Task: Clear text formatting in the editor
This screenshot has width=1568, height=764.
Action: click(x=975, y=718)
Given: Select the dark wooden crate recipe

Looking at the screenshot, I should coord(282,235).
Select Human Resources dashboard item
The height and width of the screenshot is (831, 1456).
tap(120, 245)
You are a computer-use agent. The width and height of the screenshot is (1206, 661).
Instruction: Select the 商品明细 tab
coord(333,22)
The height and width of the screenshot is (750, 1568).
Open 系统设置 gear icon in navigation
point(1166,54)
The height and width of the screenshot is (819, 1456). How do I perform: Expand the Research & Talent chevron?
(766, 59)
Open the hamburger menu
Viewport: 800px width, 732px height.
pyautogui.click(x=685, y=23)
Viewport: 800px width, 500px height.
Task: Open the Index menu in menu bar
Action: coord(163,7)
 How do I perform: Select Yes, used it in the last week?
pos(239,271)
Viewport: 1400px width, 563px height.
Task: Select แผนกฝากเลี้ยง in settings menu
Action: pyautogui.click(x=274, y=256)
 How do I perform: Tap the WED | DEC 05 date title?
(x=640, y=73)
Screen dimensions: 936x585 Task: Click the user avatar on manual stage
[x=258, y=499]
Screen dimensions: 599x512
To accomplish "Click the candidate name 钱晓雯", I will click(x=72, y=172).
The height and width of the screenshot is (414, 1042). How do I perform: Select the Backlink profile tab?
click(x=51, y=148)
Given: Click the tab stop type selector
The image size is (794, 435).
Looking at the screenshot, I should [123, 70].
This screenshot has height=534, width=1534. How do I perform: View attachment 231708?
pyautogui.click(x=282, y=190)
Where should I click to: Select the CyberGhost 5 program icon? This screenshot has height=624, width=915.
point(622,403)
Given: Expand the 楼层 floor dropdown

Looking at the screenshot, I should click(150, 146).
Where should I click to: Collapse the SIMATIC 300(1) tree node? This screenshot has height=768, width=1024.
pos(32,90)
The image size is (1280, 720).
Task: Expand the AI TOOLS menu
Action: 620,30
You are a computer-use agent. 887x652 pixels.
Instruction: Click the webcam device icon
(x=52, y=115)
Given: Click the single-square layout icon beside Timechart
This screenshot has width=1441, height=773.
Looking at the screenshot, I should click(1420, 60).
· · ·
*Problem description*: Check each line of the listing above, and copy it if it contains the word "agent".

*Answer to this problem*:
You are a computer-use agent. The width and height of the screenshot is (1206, 661).
You are a computer-use agent. 887x652 pixels.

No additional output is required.